Rights Respecting Schools Award

September 2021

This year Swallowdale is committed to working towards the Rights Respecting Schools Silver Award.

In December 21 we achieved the first step – the Bronze Award. We are now officially a Rights Committed School.

Our journey to Silver will show that we aim to be a school where children’s rights are at the heart of our ethos and culture so that we can improve well-being and develop every child’s talents and abilities to their full potential.

What is a Unicef UK Rights Respecting School?

We think that when schools get involved, the children learn about their rights by putting them into practice every day.

Children and adults will learn about the United Nations Convention on the Rights of the Child (UNCRC) which outlines what children need to survive and thrive, becoming the best they can be and achieving their potential.

What is the Convention on the Rights of the Child?

In 1989, governments worldwide promised all children the same rights by adopting the UN Convention on the Rights of the Child. The Convention recognised that all children have the right to be treated with dignity and fairness, to be protected, to develop to their full potential and to participate. The rights in the Convention describe what a child needs to survive, grow, and live up to their potential in the world. They apply equally to every child, no matter who they are or where they come from.
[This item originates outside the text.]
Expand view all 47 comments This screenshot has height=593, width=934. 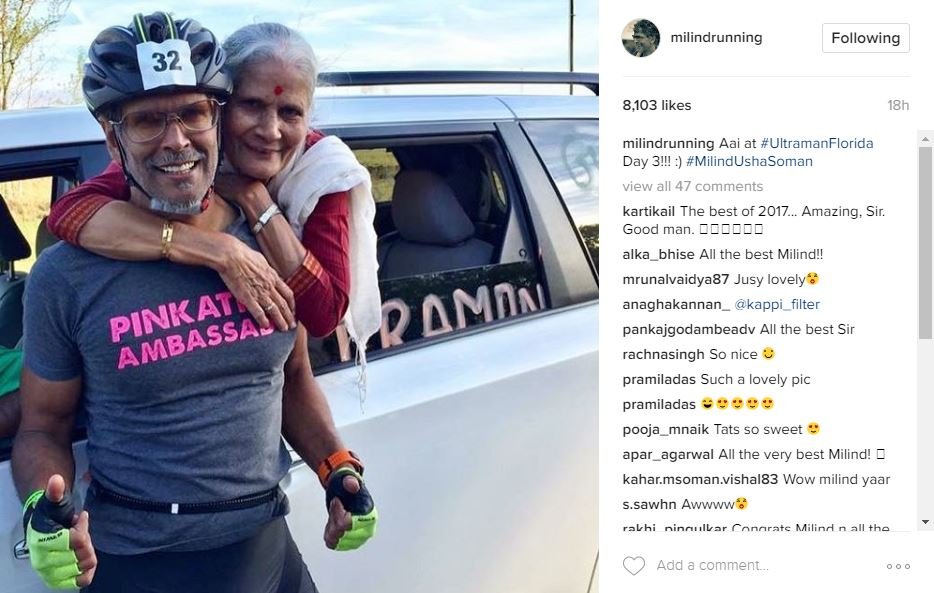click(x=693, y=186)
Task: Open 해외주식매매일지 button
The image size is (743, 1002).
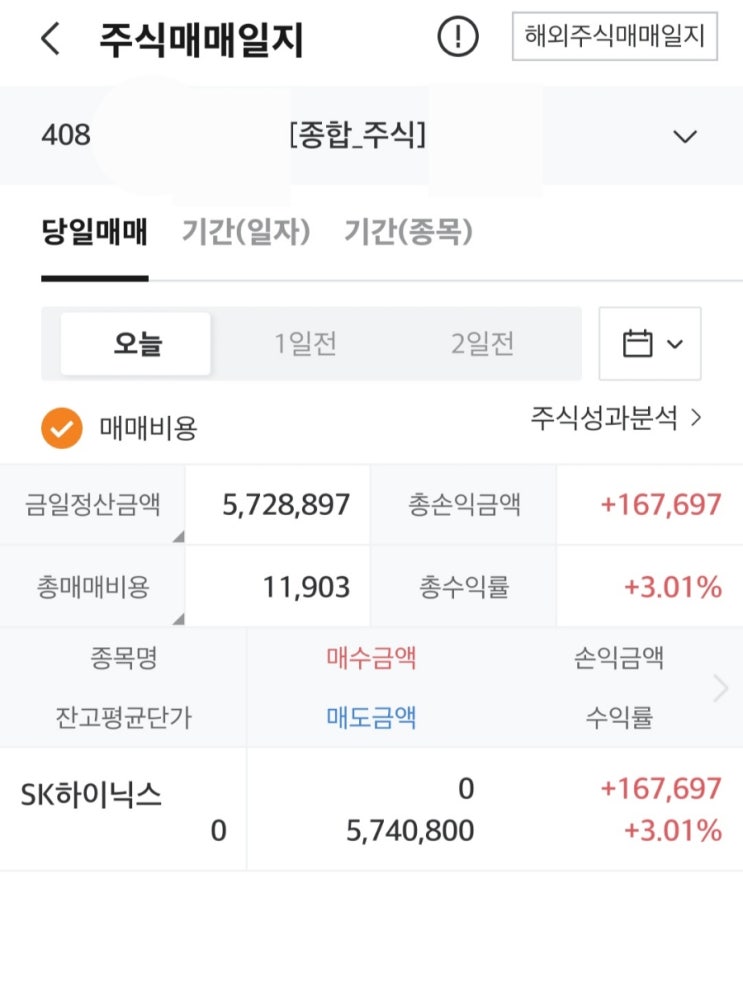Action: tap(615, 36)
The Convention changed the way children are viewed and treated – in other words, as human beings with a distinct set of rights instead of as passive objects of care and charity. It is the most widely ratified human rights treaty – only the United States has not ratified it. The UK signed up to it in 1991.
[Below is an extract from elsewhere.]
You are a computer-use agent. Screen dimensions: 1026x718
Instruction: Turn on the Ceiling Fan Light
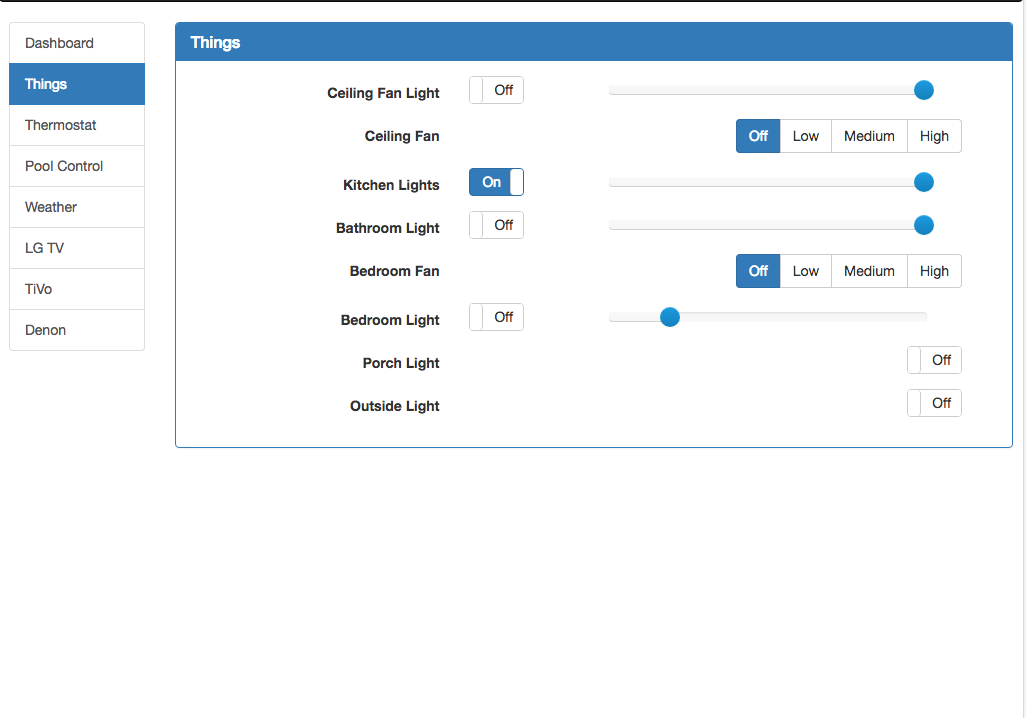[496, 89]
Why is this important for Swallowdale?

A Unicef UK Rights Respecting School models rights and respect in all its relationships, whether between adults and pupils, between pupils or between adults. It is proven to benefit everyone in the school community to grow and learn together.

How will becoming a Rights Respecting School benefit my child(ren)?

This approach works in many schools across the country to improve well-being and develop every child’s talents and abilities to their full potential. Headteachers from schools involved in the Award say it has improved children’s and young people’s respect for themselves and others and contributed to children and young people being more engaged in their learning.

Key people in school

Mrs Marriott is the adult leading the project in school. Mrs Emma Janson is the Lead Governor working on the project and children from the School Council are the voices from school.